En l’espèce, un salarié avait saisi la juridiction prud’homale d’une demande de résiliation de son contrat de travail. Par la suite, il avait été licencié pour faute lourde par son employeur.
Or, au nombre des griefs présents dans la lettre de licenciement, l’employeur avait eu la maladresse de faire référence à l’action en résiliation judiciaire qui avait été engagée précédemment par le salarié, tout en invoquant d’autres motifs à l’appui de ce licenciement.
Les juges du fond ont débouté le salarié de sa demande en nullité du licenciement, en retenant que selon la lettre de licenciement, la décision de rupture du contrat de travail ne reposait pas sur le seul motif que le salarié avait pris l’initiative de saisir le conseil de prud’hommes.

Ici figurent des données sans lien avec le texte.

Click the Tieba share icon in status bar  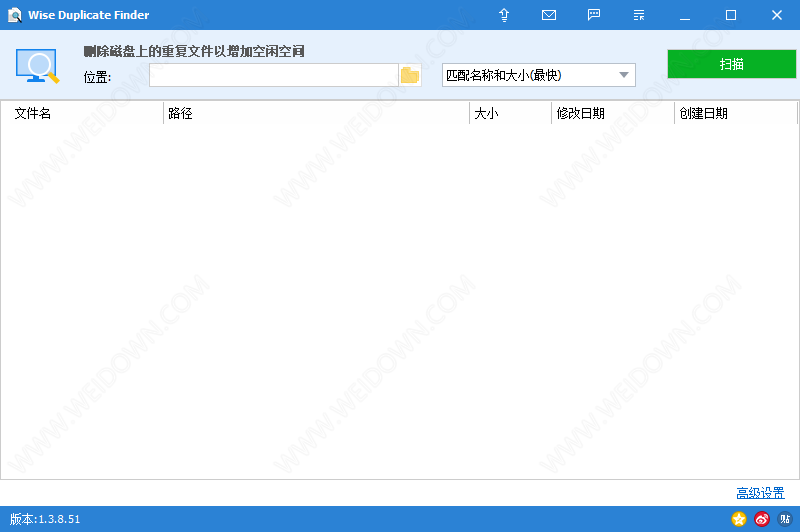click(x=785, y=519)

La Cour de cassation ne l’a pas entendu ainsi.
Elle a ainsi estimé en ces termes : « Qu’en statuant ainsi, alors que ce grief, s’il figure en tant que tel dans la lettre de licenciement, est constitutif d’une atteinte à une liberté fondamentale et entraîne à lui seul la nullité du licenciement, la cour d’appel a violé le texte susvisé ».

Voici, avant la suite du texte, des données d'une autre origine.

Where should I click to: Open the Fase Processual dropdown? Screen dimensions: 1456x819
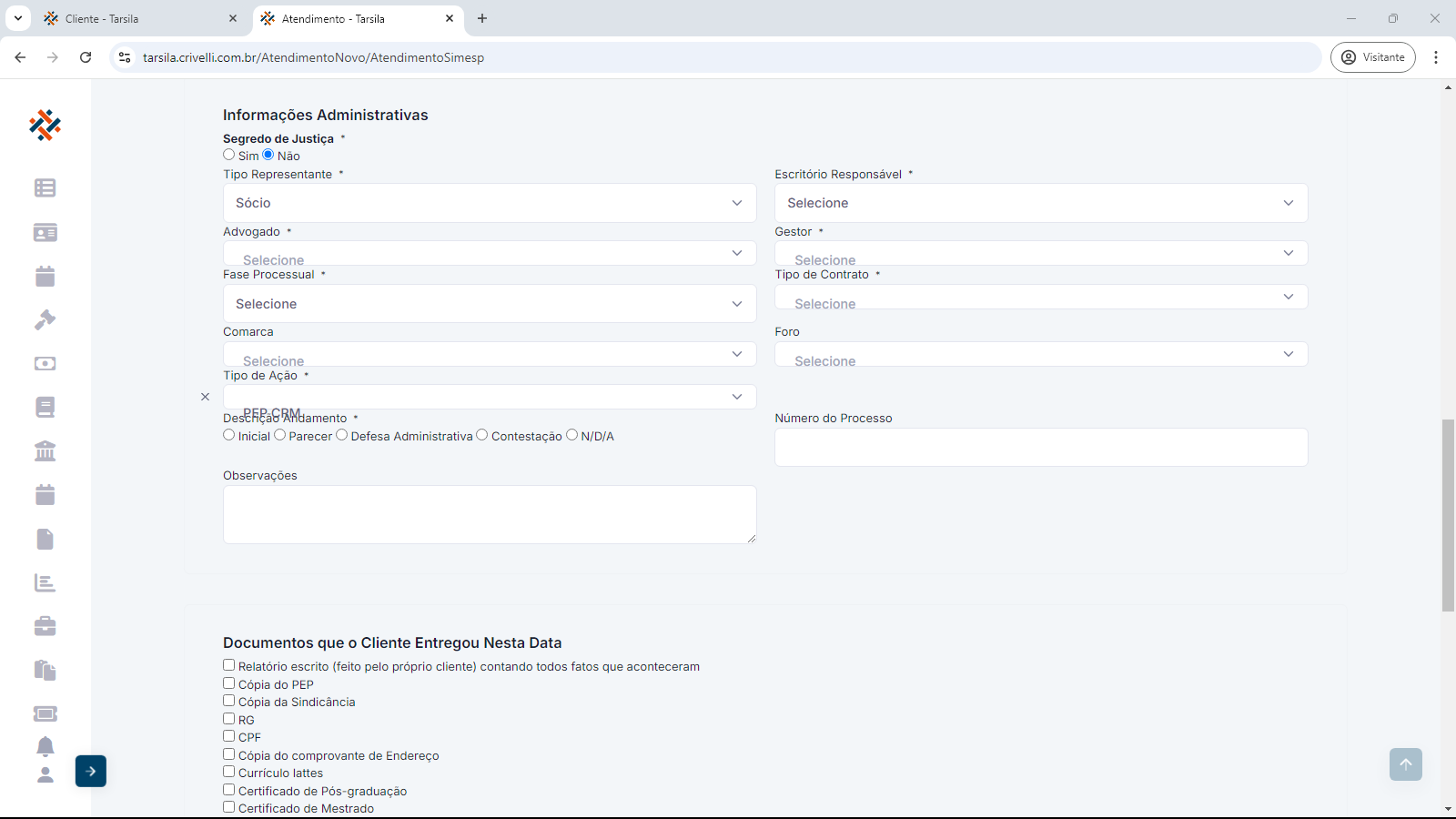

Autrement dit, le fait pour l’employeur d’avoir – dans la lettre de licenciement – reproché au salarié d’avoir saisi la juridiction prud’homale d’une action en résiliation judiciaire constitue une atteinte à une liberté fondamentale, à savoir la liberté d’agir en justice fondée sur l’article 6§1 de la Convention EDH.
Mécaniquement, une telle atteinte justifie alors l’annulation du licenciement prononcé par l’employeur.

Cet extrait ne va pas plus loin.